The following modules contain supporting functionality

cert-tool

The cert-tool module is used in the Quick Start Guide to generate certificates for vault. This needs to be done outside the main module to avoid having unencrypted private keys persisted in the terraform state.

consul-security-group-rule

This module is originally sourced from a Hashicorp module. It provides security group rules for the consul cluster used in the quorum-vault module.

internal-dns

This module provides a shared private DNS system for the whole cluster by creating a Route53 private hosted zone and associating it with all VPCs in the cluster.

Currently this provides a fixed well-known DNS for the vault load balancer so that the certificates can be generated before the load balancer is created.

quorum-vpc-peering

This creates peering connections between the vault VPC and each quorum VPC, as well as between each pair of quorum VPCs. The result is that all VPCs except the bootnode VPCs are connected to each other via peering connections, and can communicate over them.

This has desirable properties. One is that the vault load balancer can be kept internal, reducing the attack surface for the vault server. Another is that exim processes establish connections using their private IPs, which allows us to set cross-region security group rules based on private IP CIDR ranges. This is important in enforcing the Network Topology.

Diagrams

Note that for simplicity, these diagrams depict a three region network. The primary region is us-east-1 and the network also has nodes in us-west-2 and eu-west-1. Additional regions used that may be used in your network have the same architecture as the non-primary regions depicted.

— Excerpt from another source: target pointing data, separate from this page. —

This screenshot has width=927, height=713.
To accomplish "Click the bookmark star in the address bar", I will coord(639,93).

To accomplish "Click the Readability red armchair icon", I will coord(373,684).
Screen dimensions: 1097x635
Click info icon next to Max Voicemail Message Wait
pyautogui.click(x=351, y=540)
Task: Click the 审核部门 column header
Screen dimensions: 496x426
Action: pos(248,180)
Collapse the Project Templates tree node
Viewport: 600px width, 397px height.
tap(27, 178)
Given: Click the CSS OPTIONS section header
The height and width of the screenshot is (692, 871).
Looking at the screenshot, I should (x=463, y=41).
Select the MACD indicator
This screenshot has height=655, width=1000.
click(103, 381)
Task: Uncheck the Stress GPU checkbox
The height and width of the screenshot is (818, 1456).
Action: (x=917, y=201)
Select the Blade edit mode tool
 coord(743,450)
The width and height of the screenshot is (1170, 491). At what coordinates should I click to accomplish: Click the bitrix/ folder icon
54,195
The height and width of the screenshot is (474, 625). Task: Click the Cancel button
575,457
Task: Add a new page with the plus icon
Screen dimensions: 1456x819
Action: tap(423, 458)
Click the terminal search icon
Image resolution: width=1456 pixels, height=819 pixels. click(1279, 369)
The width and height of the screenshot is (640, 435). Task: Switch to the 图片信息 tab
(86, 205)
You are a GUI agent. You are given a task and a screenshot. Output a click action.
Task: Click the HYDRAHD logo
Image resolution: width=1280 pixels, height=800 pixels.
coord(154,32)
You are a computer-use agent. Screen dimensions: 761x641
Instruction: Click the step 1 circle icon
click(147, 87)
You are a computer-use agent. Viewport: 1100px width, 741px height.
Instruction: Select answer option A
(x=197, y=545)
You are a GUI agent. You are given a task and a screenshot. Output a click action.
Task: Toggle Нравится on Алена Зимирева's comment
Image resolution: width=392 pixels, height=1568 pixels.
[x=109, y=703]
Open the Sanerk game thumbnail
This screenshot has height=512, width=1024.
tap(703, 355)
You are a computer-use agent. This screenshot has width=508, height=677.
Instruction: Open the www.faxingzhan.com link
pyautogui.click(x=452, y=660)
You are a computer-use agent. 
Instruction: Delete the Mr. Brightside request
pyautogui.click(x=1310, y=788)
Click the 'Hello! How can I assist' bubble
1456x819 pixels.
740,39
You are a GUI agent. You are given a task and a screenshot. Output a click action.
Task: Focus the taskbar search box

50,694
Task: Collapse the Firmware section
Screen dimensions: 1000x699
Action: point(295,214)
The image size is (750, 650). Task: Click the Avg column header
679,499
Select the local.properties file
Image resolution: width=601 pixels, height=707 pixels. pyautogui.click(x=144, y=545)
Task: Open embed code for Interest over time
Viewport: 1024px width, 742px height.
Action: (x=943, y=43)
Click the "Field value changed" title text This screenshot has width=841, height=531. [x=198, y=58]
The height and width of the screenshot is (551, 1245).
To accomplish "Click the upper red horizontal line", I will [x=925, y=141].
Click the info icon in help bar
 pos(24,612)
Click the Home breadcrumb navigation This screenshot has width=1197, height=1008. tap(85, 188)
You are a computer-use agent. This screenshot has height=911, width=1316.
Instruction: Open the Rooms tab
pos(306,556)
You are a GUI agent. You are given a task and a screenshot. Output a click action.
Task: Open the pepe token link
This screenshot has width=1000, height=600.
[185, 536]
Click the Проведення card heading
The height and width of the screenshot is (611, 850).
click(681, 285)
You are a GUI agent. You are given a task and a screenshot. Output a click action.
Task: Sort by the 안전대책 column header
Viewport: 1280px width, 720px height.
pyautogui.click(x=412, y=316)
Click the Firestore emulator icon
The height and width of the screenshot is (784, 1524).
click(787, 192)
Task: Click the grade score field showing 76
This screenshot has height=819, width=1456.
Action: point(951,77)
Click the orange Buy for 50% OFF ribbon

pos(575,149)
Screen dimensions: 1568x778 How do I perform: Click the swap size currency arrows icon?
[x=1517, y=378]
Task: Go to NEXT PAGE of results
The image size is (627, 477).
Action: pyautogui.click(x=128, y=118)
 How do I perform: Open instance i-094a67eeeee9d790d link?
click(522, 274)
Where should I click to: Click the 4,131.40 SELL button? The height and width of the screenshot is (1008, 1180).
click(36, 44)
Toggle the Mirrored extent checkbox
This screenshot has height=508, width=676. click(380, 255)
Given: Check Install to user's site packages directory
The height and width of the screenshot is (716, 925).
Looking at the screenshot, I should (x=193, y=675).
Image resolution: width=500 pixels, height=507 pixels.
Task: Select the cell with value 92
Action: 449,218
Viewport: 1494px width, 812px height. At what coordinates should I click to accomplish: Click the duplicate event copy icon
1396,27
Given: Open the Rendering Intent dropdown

Full network at a high level

Full Cluster Architecture

This diagram shows the breakdown of the architecture into regions and VPCs, including components that are exclusive to the primary region. The components common to all regions will be expanded upon in another diagram. Note that connections between components are omitted to avoid clutter.

VPC Peering Connections

VPC Peering Connections

This diagram shows the VPC Peering Connections between VPCs. The Vault VPC and the Quorum Node VPCs are all directly connected to each other. Bootnode VPCs are not connected to any other VPCs. Also pictured is the Internal DNS system, consisting of a single Route53 private hosted zone associated with all VPCs including bootnode VPCs.

Quorum Cluster Region

Quorum Cluster Region

This diagram shows a more detailed view of a non-primary region. The primary region has additional components as detailed in the full network diagram. This infrastructure is managed by the quorum-cluster-region module and exists in every region with nodes in them. For simplicity, connections between components are omitted and only two Availability Zones and two nodes per AZ are shown.

Network Topology

Network Topology

The network topology is enforced via the AWS control plane and attempts to obtain a fully connected network ensuring the best possible connectivity between makers and validators. Towards this end, all non-maker connections to the network go through observer nodes. To allow connections to your network, users should use the observer nodes as bootnodes.

Incoming network connections through other nodes are prevented by security group rules. Since connections can be opened in either direction, Makers and Observers are specifically kept from connecting to each other by ACL rules at the subnet level.

Through clever choice of max_peers and the number of nodes in your network, it is possible to ensure that your initial network is strongly connected.